During work on a Project Clients may provide us with content, including without limitation text, photos, images, audio, video, code and any other materials (“Client’s Content”). Client’s Content stays yours, except for the limited rights that enable us to provide, improve, promote and protect the Services as described in this Agreement.

Client must obtain all the necessary permissions and authorizations in respect of the use of all copy, graphic images, registered company logos, names, and trademarks, or any other content or material that Client supplies to us. Client must indemnify us and hold us harmless from any claims or legal actions from any third person making a claim related to the content or material provided by the Client.

10.3. License to use our Intellectual Property in the Output

Subject to these Terms of Service we give to the Client irrevocable, non-transferable, exclusive license to use such intellectual property in the Output, including but not limited to all related domains and usage of hosting, logo, website design, backend setup, handwritten content, OnPage SEO, archive.org relevancy optimization, IFTTT syndication, PBN testing, magazine website layout, Skype and email support and all of the related social media accounts including but not limited to Twitter, Facebook, Instagram, LinkedIn and Pinterest, and all of its respective contents.

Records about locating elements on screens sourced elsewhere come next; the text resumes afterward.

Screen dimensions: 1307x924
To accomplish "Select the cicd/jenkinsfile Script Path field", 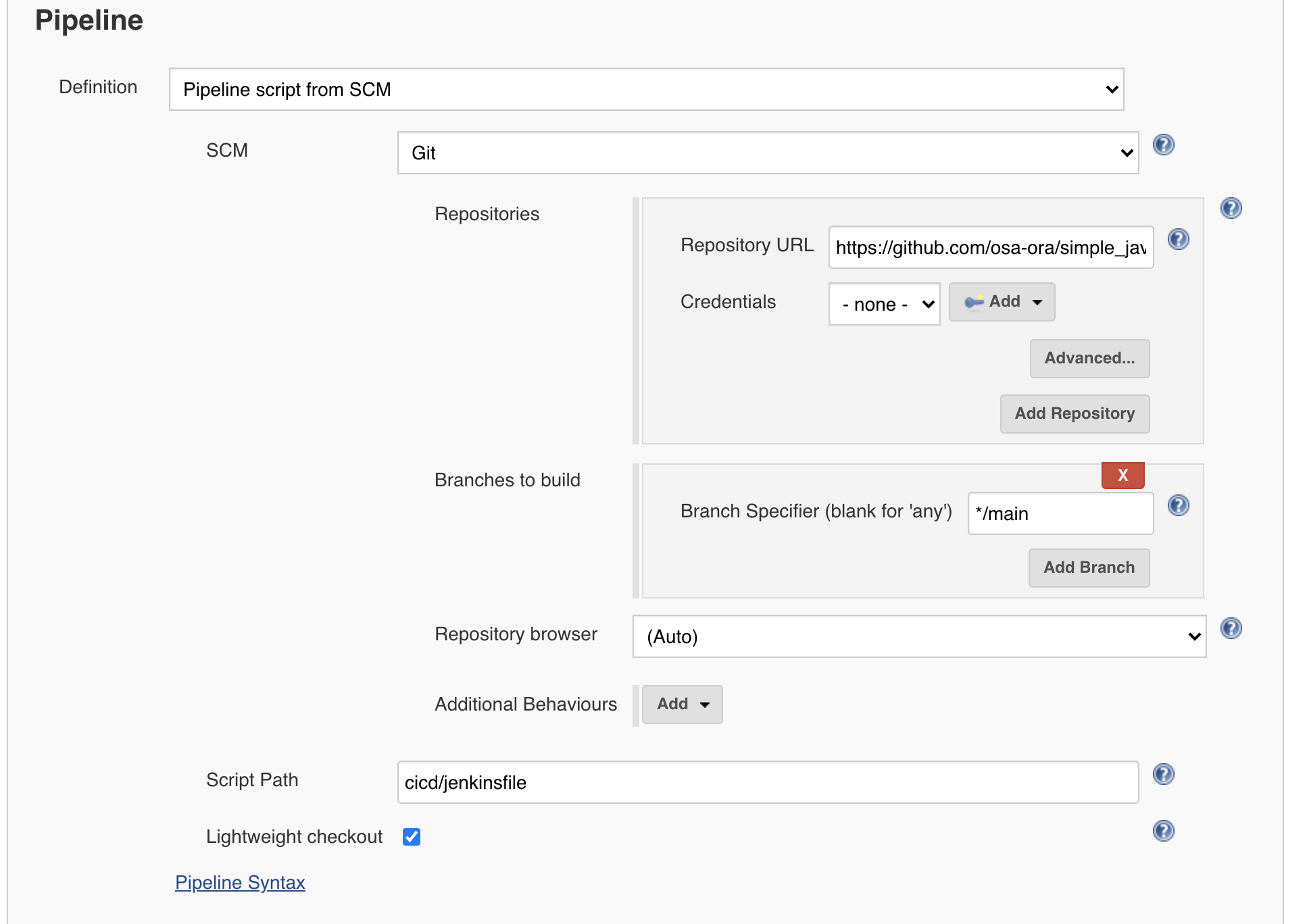I will click(x=767, y=781).
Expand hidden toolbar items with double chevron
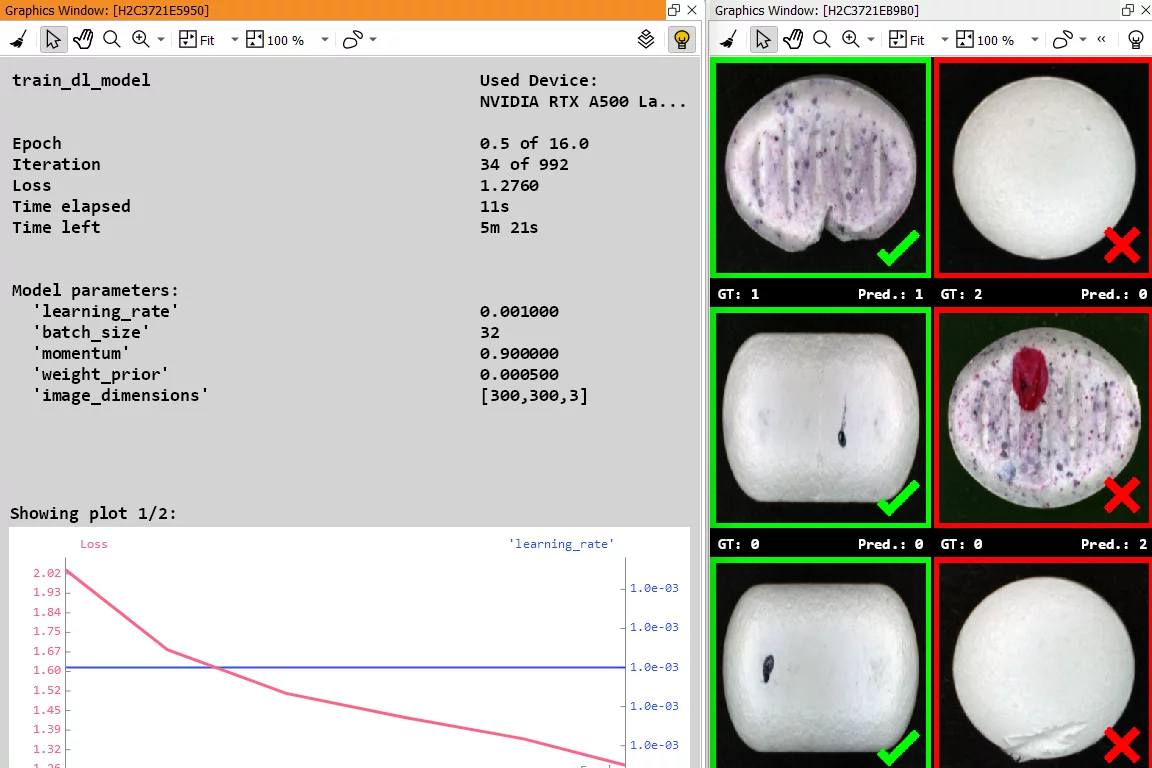The image size is (1152, 768). coord(1101,40)
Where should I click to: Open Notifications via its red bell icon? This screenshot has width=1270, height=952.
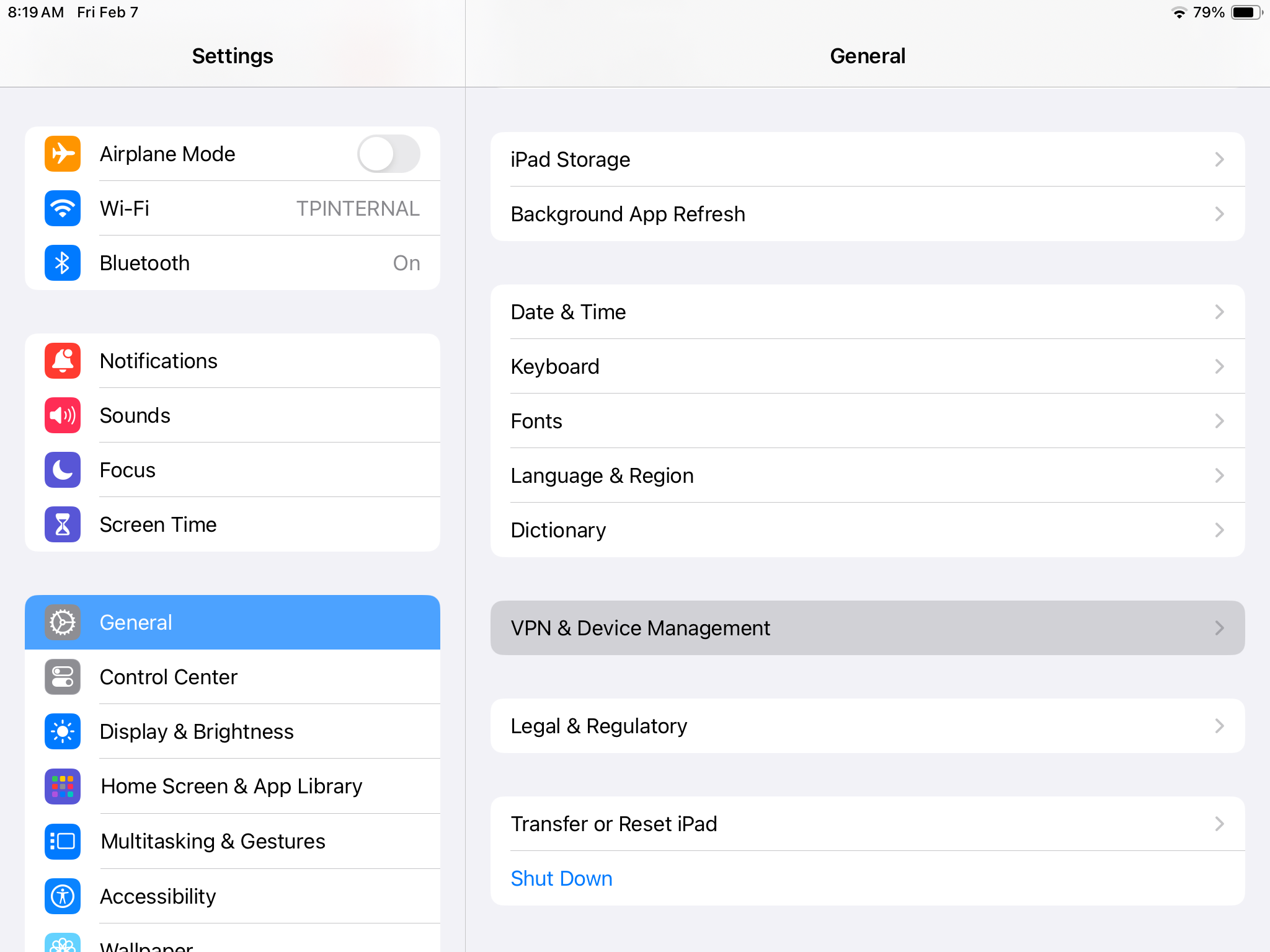(63, 361)

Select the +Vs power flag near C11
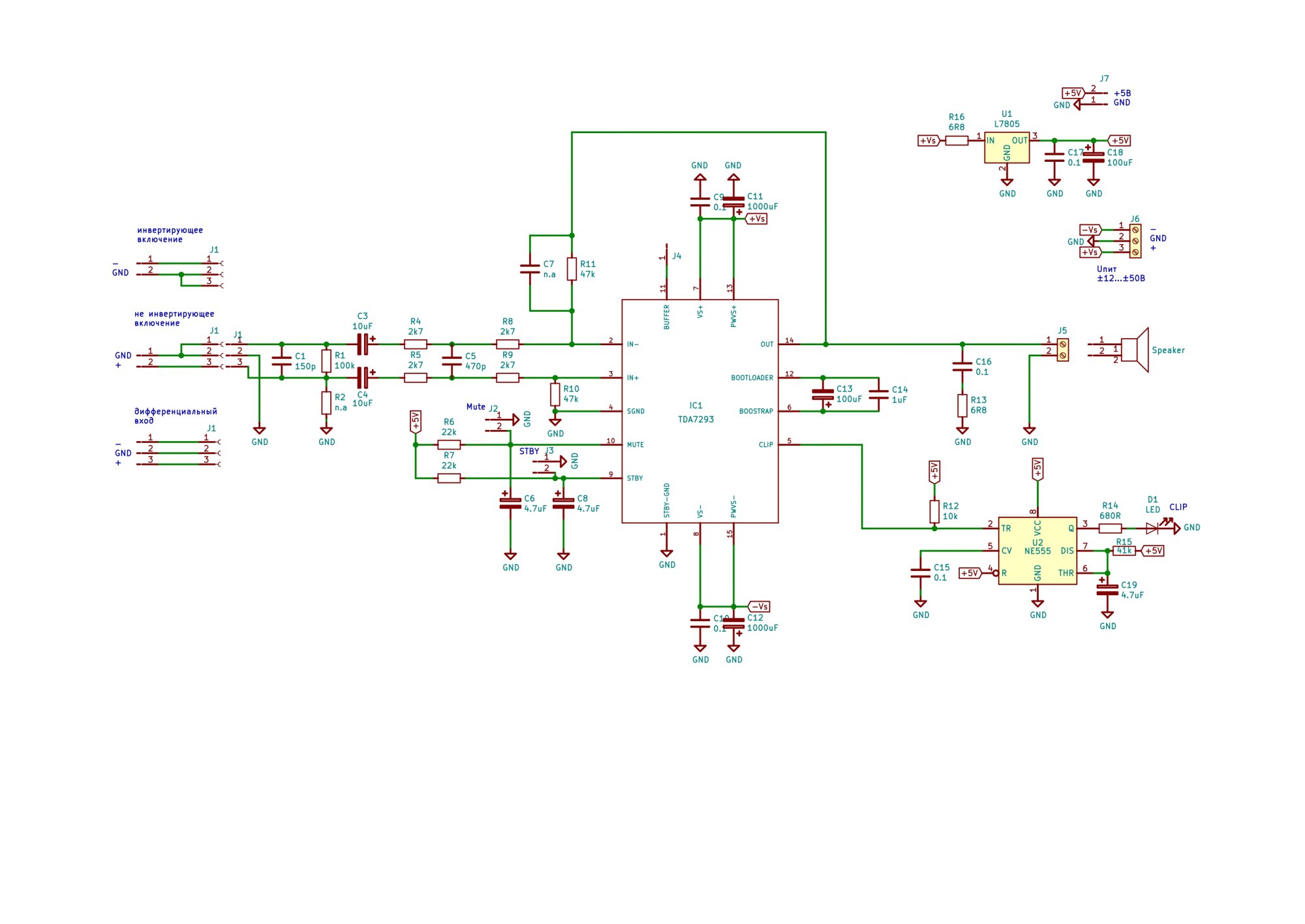756,219
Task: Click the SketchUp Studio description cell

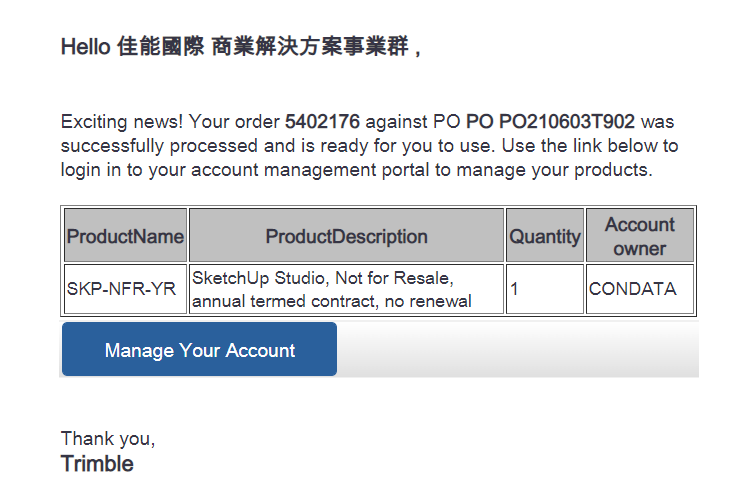Action: point(346,290)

However, the Client is not allowed to re-use that Output or any part thereof (for example design of the website) as a template for any other website or its part without written permission from us. Granting the license to use intellectual property for other purposes may incur additional charges. You can request permission via contact page.

10.4. Rental Service

Clients cannot acquire any intellectual property right via Links Rental Agreement.

 

11. Non-Disclosure Policy:

Any information Client discloses to us we treat as strictly confidential. We will not at any time disclose any of your confidential information to any third party.

 

12. Governing Law

This Agreement shall be governed by and construed in accordance with the laws of the Republic of Serbia.

 

13. Dispute Resolution

Any dispute arising out of this Agreement shall be settled by the competent court in Novi Sad, Serbia.

 

14. Amendments

Leads Fox may revise and update these Terms of Use or any part of Agreement at any time. You are cautioned to review the Terms of Use posted on the Website periodically. Any changes shall enter into force upon being published on the Website. Your continued access or use of the Website after any such changes are posted will constitute your acceptance of these changes. If you do not agree to the new Terms of Agreement, you must stop using the Website.

 

15. Entire Agreement

This Agreement constitutes the entire agreement between you and Squarespace regarding the subject matter of this Agreement, and supersedes and replaces any other prior or contemporaneous agreements, or terms and conditions applicable to the subject matter of this Agreement. You agree that you have not relied upon, and have no remedies in respect of, any term, condition, statement, warranty or representation except those expressly set out in this Agreement. You also may be subject to additional terms, policies or agreements that may apply when you use other services, including Third Party Services. This Agreement creates no third party beneficiary rights.